** Directions **
Rewrite the data starting at the line that contains "Task: Click the 3500 depth label" and continuing through the last line, keeping the requests. Multiply every click coordinate in the answers by 2.25 and round each result to a whole number, with halves rounded up.

[start of Supplied material]

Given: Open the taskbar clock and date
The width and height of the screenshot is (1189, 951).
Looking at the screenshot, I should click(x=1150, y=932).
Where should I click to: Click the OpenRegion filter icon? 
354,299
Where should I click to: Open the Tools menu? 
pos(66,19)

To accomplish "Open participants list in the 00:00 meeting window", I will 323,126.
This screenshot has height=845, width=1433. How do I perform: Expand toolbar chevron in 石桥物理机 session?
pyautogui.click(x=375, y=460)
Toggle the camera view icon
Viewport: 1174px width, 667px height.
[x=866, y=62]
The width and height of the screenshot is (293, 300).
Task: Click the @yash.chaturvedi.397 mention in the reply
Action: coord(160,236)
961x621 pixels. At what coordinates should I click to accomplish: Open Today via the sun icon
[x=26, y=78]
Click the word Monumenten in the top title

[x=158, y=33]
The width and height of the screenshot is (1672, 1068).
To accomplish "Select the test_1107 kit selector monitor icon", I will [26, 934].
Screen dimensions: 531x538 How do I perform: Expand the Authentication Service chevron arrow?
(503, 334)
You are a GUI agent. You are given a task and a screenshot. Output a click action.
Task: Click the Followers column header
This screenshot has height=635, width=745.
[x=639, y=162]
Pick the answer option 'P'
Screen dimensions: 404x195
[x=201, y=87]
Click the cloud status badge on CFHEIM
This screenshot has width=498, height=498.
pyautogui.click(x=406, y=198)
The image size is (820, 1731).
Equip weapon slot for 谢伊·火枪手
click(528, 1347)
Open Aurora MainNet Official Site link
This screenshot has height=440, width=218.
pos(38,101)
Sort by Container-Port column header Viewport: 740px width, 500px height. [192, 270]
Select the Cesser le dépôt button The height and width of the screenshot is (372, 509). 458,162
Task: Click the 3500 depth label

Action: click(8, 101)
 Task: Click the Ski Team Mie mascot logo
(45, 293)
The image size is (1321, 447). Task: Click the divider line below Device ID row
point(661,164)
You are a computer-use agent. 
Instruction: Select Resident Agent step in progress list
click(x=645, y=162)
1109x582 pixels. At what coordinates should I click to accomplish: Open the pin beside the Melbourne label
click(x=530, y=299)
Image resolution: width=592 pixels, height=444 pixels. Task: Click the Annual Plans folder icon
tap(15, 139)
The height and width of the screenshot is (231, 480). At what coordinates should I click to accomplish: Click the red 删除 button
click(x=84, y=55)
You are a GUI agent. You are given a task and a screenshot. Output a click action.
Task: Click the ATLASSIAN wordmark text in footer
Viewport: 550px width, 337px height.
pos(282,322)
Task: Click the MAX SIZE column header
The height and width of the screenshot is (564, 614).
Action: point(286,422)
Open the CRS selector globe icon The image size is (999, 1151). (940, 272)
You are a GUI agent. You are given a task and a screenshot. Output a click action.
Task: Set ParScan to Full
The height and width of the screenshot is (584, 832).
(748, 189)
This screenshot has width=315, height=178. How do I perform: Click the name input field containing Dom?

[end of Supplied material]

** Reply to the exercise **
Task: Click the 3500 depth label

Action: click(18, 227)
 Task: Click the Ski Team Mie mascot logo
(101, 659)
The image size is (1321, 447). Task: Click the divider line below Device ID row
point(1487,369)
You are a computer-use agent. 
Instruction: Select Resident Agent step in progress list
click(x=1451, y=365)
1109x582 pixels. At what coordinates should I click to accomplish: Open the pin beside the Melbourne label
click(x=1193, y=673)
Image resolution: width=592 pixels, height=444 pixels. Task: Click the Annual Plans folder icon
tap(34, 313)
The height and width of the screenshot is (231, 480). At what coordinates should I click to accomplish: Click the red 删除 button
click(x=189, y=124)
You are a GUI agent. You are given a task and a screenshot. Output a click action.
Task: Click the ATLASSIAN wordmark text in footer
Viewport: 550px width, 337px height.
pos(635,725)
Task: Click the MAX SIZE column header
The height and width of the screenshot is (564, 614).
Action: point(644,950)
Open the CRS selector globe icon The image size is (999, 1151). (2115, 612)
You are a GUI agent. You are given a task and a screenshot. Output a click action.
Task: Set ParScan to Full
The height and width of the screenshot is (584, 832).
(1683, 425)
This screenshot has width=315, height=178. How do I perform: Click the name input field containing Dom?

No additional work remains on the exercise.